Africa-Press – Mauritius. Half of women in England and Wales are childless by their 30th birthday, according to official data, as more delay having children because of greater labour market participation and rising levels of education.
About 50 per cent of women in 2020 had not given birth by the time they reached their thirties, marking a record high since data collection began in 1920, data from the Office for National Statistics showed on Thursday.
Amanda Sharfman, a statistician at the ONS, said she had seen “lower levels of fertility in those currently in their twenties”, which indicated the trend — of fewer women having kids in this age group rather than a reduction in biological fertility — was “likely to continue”.
The data showed that the most common age for women to give birth in England and Wales was 31, compared with 22 for their mothers’ generation. By contrast, in 1941 only 18 per cent of 30-year-olds were not mothers.
“Thirty is no longer old for parenthood, it is average,” said Bernice Kuang, a researcher at the University of Southampton, noting that women were delaying childbearing for a variety of reasons, including long-term trends such as increases in women’s education and labour market engagement.
Other drivers of declining fertility included a lack of stable work, appropriate housing and difficulties accessing affordable childcare services, she added. Kuang noted that many women still wanted a two-child family.
“So there is a gap between what people would like and what they are able to achieve, suggesting that there is a point at which there could be policy intervention.
” Shireen Kanji, professor of work and organisation at Brunel University, said the rising age of mothers could challenge parental reliance on grandparents for childcare. Currently, the role of grandparents was “very important” in maintaining mothers’ labour force participation, she added.
The trend is similar across most advanced economies, with the mean age of childbearing in Europe rising from 27.6 years in 2000 to 30 years in 2020 — the highest of any continent — according to data from the UN world population prospects.
However, women in the UK have children at a slightly older age than the European average.
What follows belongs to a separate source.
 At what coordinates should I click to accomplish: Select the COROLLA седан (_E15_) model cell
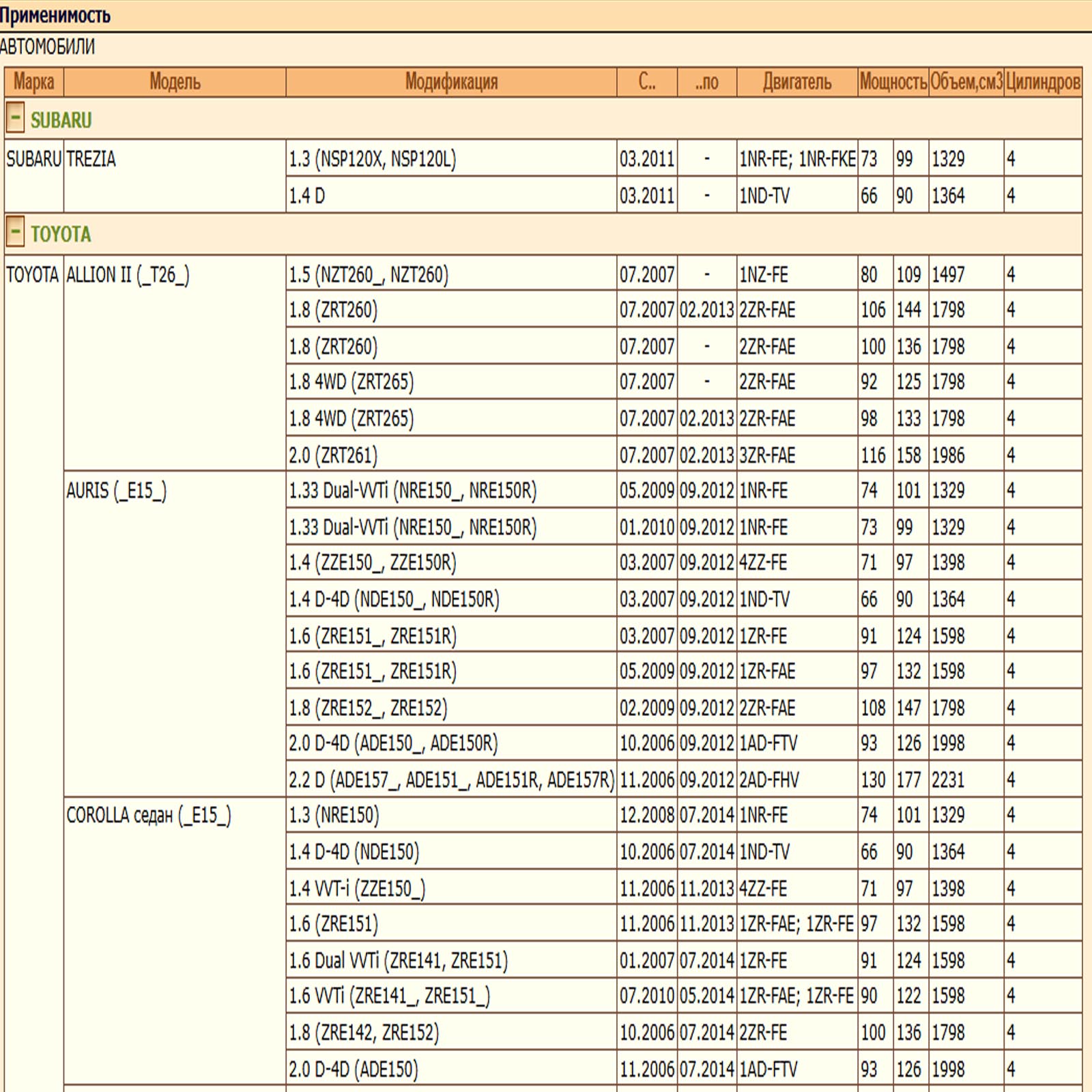148,816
The ONS data also showed that the proportion of women who remained childless in 2020 had stayed fairly consistent since the late 1950s at about 18 per cent, suggesting that women are delaying childbearing rather than not having children.
Kuang said the fertility rate in the UK was falling and separate ONS data showed that it reached a record low in 2020, mainly as a result of people having smaller families. Earlier in January, the ONS forecast that the natural population in the UK would begin to decline by the middle of the decade.
It estimated that by 2045 the number of people aged 85 and over would nearly double to 3.1m — 4.3 per cent of the population — while the number of people of pensionable age would reach more than 15m.